Sunday, December 2nd, 2007

I am happy to say that we started multiplication on Friday, and Llani no longer finds math boring. She understood the concept readily, and enjoyed figuring out the problems. I think she was just doing addition and subtraction for so long. It was getting old and it wasn’t challenging her enough.

We stuck mostly to our routine on Friday, and it was a good day. I am really seeing the difference between sticking to a routine and not doing so. We are all happier. At the same time, I think having off days on Tuesdays and Thursdays balances it out so the kids have enough freedom to pursue various projects. And when I say “the kids,” I basically mean Llani. When Llani and I are doing lessons, I invite Zeke to join in (on a three-year-old level), but if he doesn’t want to that’s fine with me.

We’ve been doing a lot of Chanukah stuff– reading books, doing worksheets and art projects. Llani has been busy making presents for her grandparents, great-grands, and aunt and uncle.
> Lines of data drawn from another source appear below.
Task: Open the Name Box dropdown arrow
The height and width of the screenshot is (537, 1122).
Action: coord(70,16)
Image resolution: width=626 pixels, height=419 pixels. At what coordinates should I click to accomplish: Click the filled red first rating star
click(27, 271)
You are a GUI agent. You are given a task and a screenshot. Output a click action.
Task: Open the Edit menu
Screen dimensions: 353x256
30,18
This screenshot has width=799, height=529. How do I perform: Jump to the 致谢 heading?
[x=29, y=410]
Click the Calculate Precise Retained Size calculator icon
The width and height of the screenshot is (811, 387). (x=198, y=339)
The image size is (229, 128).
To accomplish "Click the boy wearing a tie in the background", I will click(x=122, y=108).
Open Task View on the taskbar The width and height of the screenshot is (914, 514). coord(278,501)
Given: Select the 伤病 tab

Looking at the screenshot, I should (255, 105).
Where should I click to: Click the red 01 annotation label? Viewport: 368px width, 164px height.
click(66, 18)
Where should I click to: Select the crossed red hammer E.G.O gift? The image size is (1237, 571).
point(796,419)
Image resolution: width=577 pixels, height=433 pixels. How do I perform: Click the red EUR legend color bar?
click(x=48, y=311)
We’ve been talking about the history of Chanukah, and she’s interested even when the talk does not involve latkes, presents, and dreidels.

After the holiday, I think we’re going to start studying ancient history again, like we tried last year. She’s been asking for it. I think she wasn’t quite ready for all the work last year, but maybe now she will be. I’m not sure, though– what sparked her interest again was finding some ancient Mesopotamian puppets we made last year. I’m not sure if she just wants to do the crafts, or if her interest will still be there when it comes time for reading and discussing the history.

Meanwhile, she caught Zekey’s cold, and is just miserable. Congestion, coughing, fever, nausea. And Zekey isn’t over his cold yet, so now I am dealing with two sick kids. Adrian is also catching it. Ugh.